=== Begin Enclosure ===

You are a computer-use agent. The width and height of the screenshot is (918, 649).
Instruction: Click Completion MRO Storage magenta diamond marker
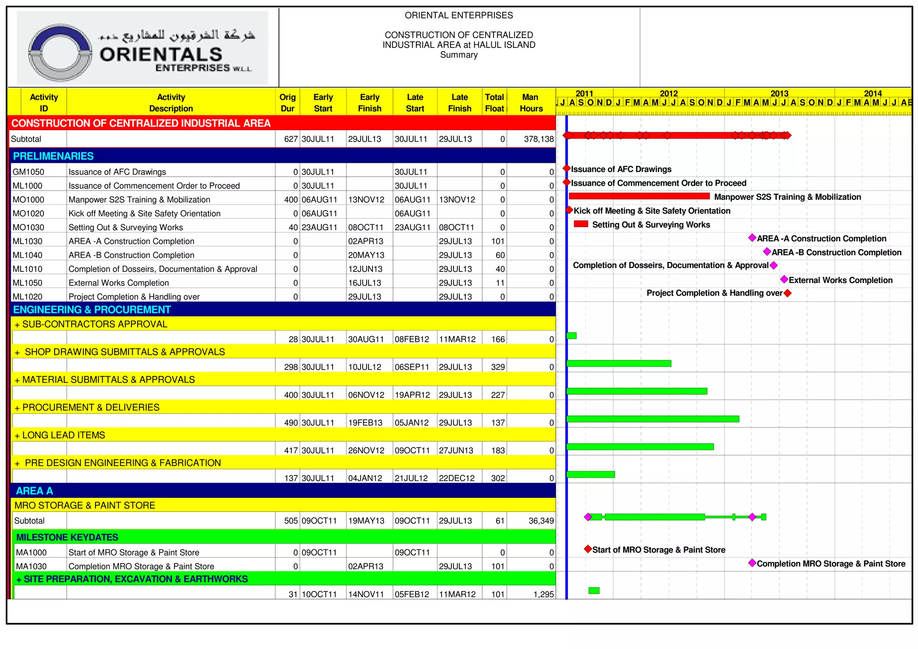(x=752, y=563)
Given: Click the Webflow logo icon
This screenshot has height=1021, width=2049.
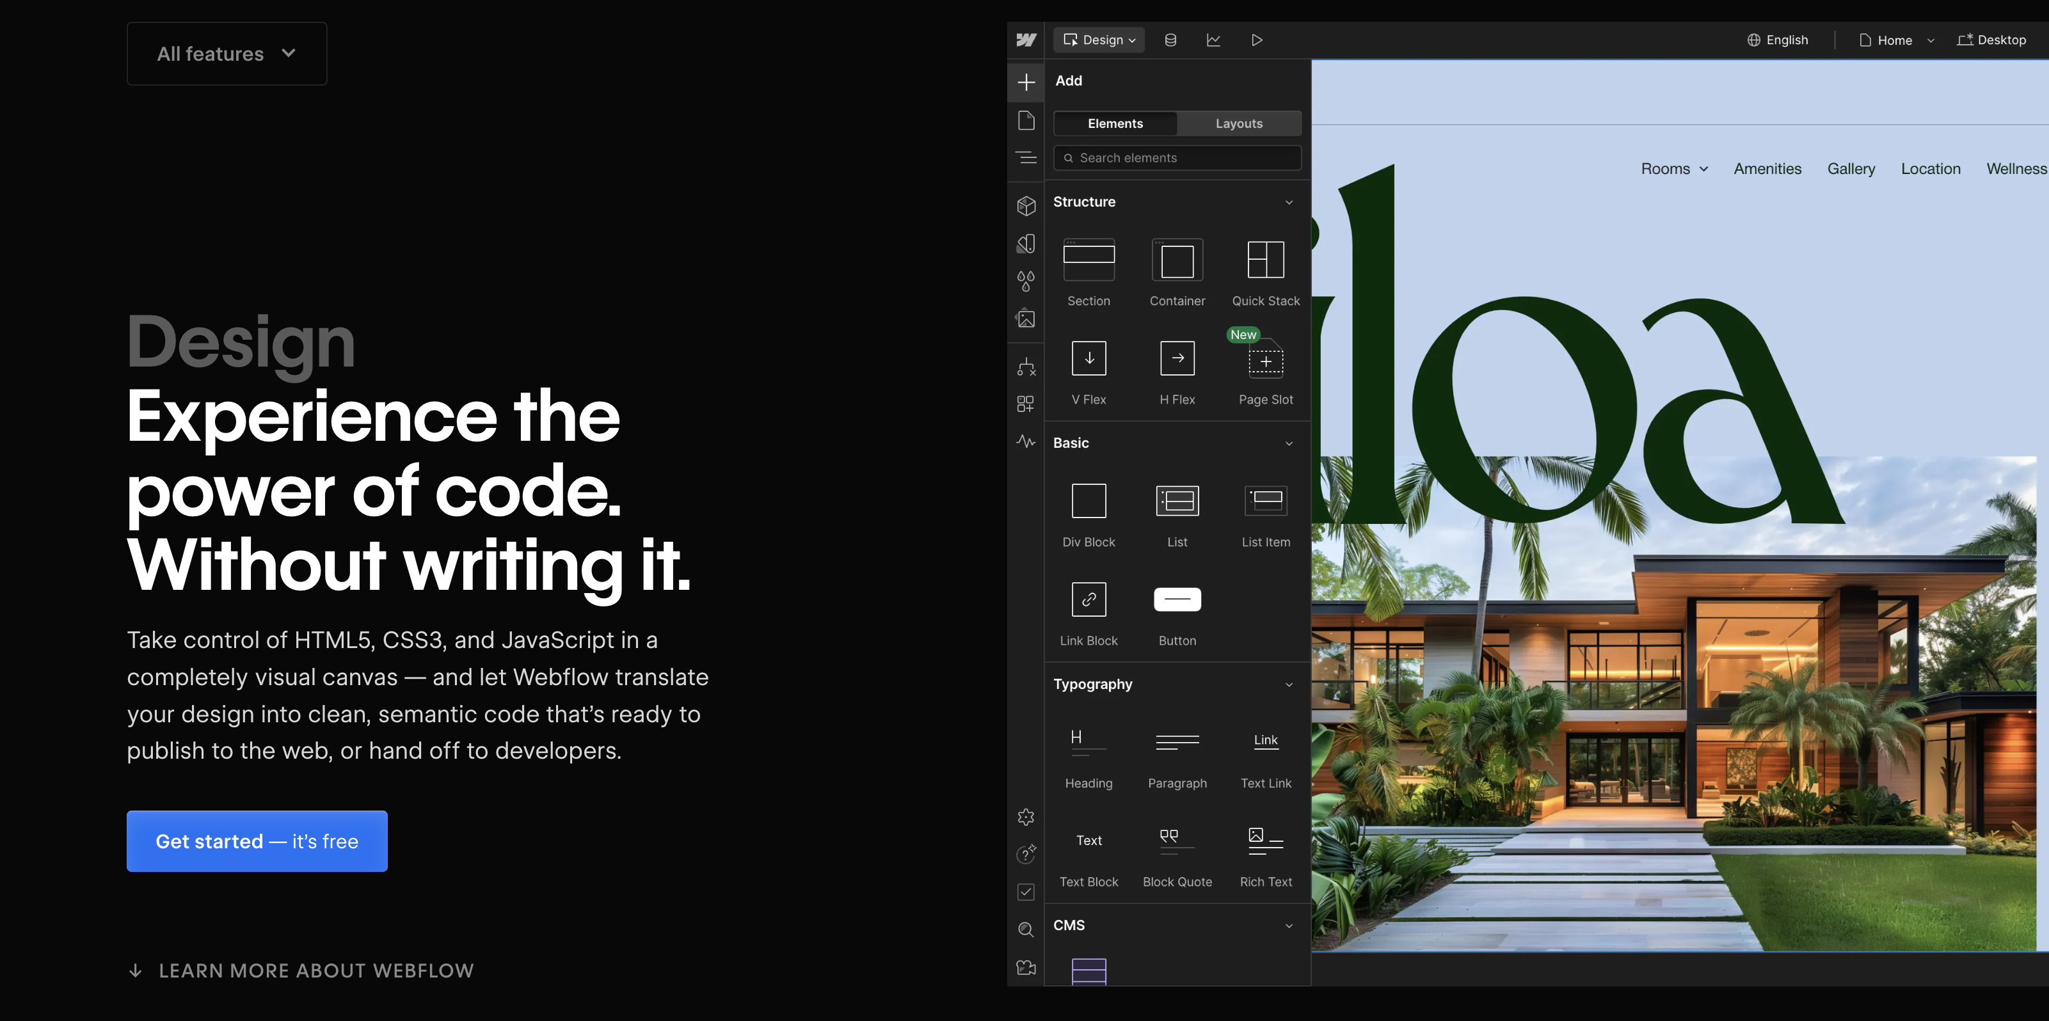Looking at the screenshot, I should [1026, 40].
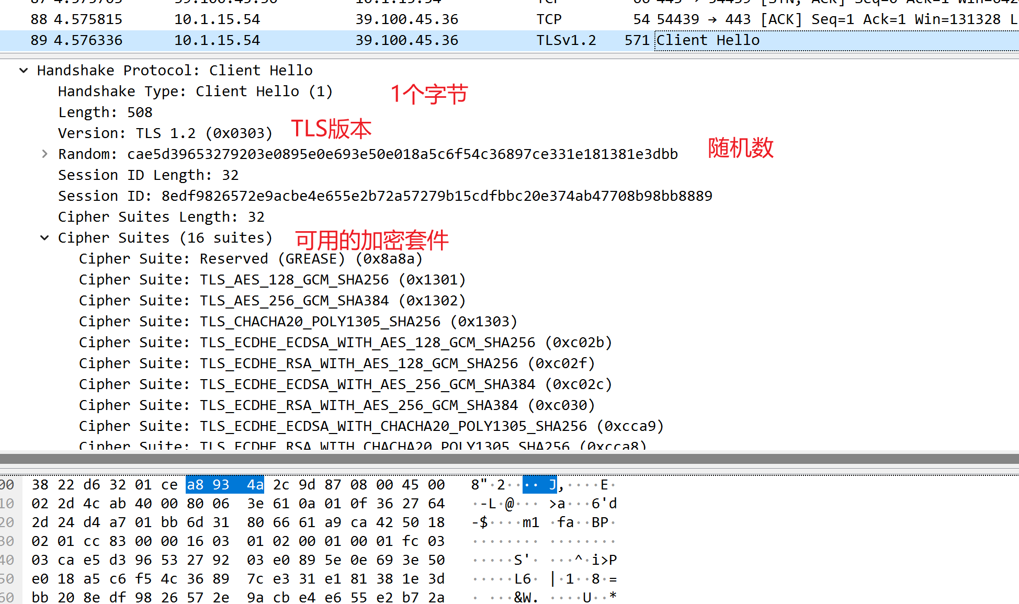The width and height of the screenshot is (1019, 604).
Task: Click the highlighted ASCII column characters
Action: (x=539, y=485)
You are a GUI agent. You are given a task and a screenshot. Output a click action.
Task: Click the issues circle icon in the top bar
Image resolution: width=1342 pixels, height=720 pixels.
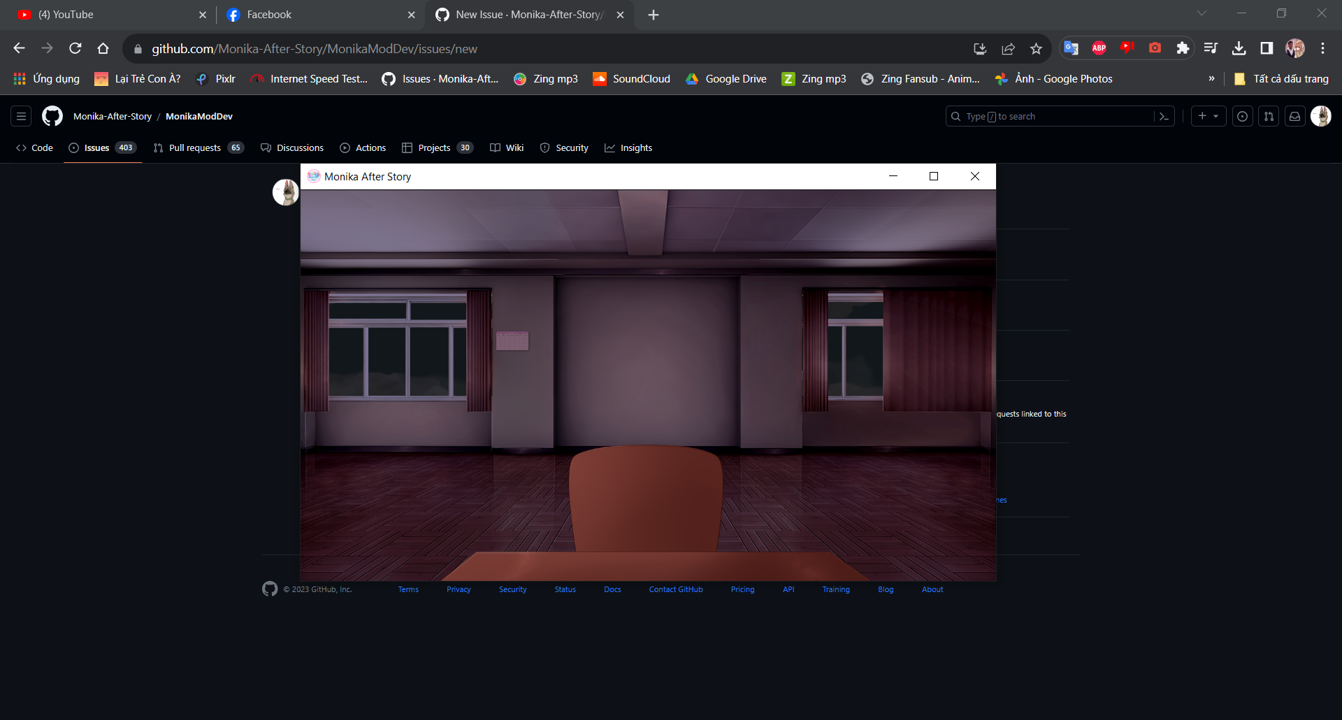tap(1243, 116)
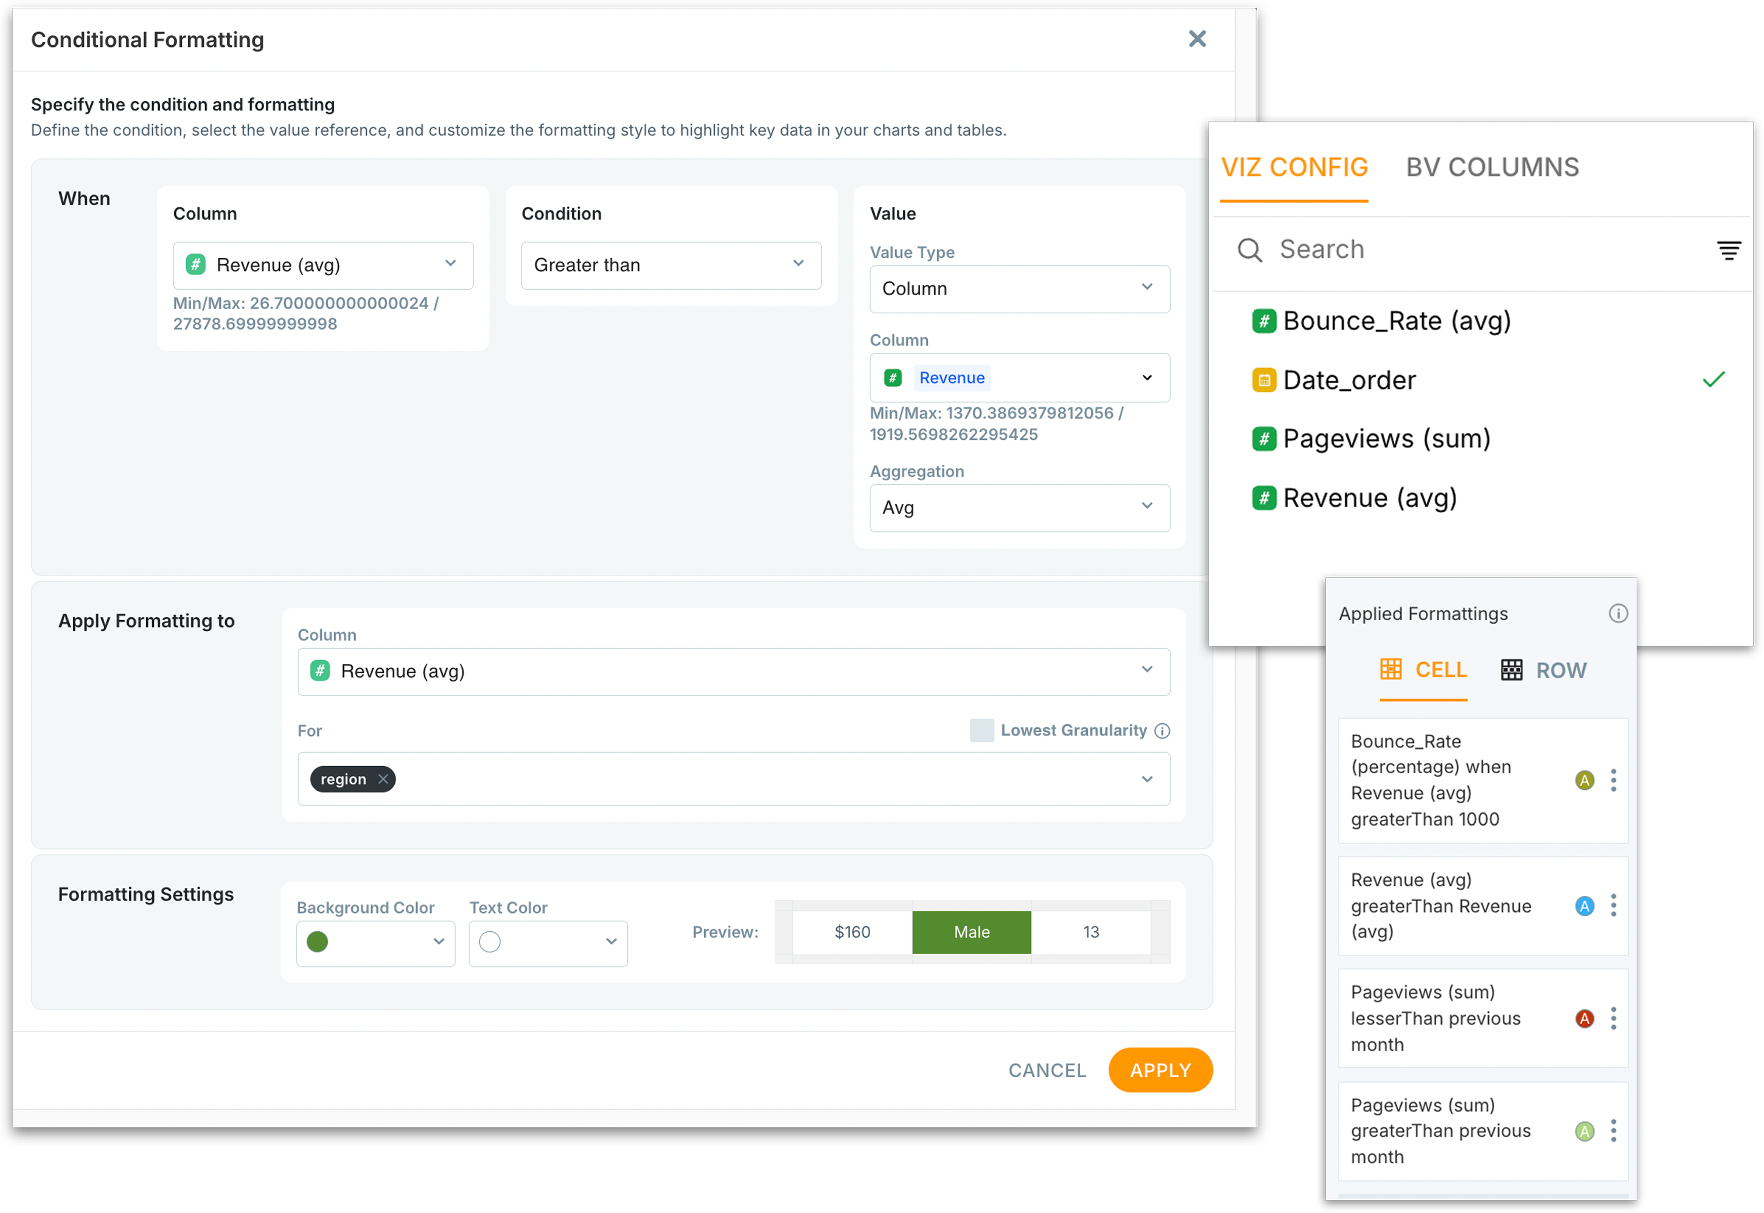Click the filter lines icon beside Search
This screenshot has width=1764, height=1213.
[x=1728, y=250]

=== End Enclosure ===

Exercise instructions: Using the entries above, transcribe exactly from the line that has "Given: Click the Webflow logo icon" through the line that has "Task: Click the issues". Pictures are dropped.

Answer below:
Given: Click the Webflow logo icon
This screenshot has height=1021, width=2049.
Looking at the screenshot, I should [1026, 40].
The width and height of the screenshot is (1019, 604).
Task: Click the highlighted ASCII column characters
Action: (x=539, y=485)
You are a GUI agent. You are given a task and a screenshot. Output a click action.
Task: Click the issues circle icon in the top bar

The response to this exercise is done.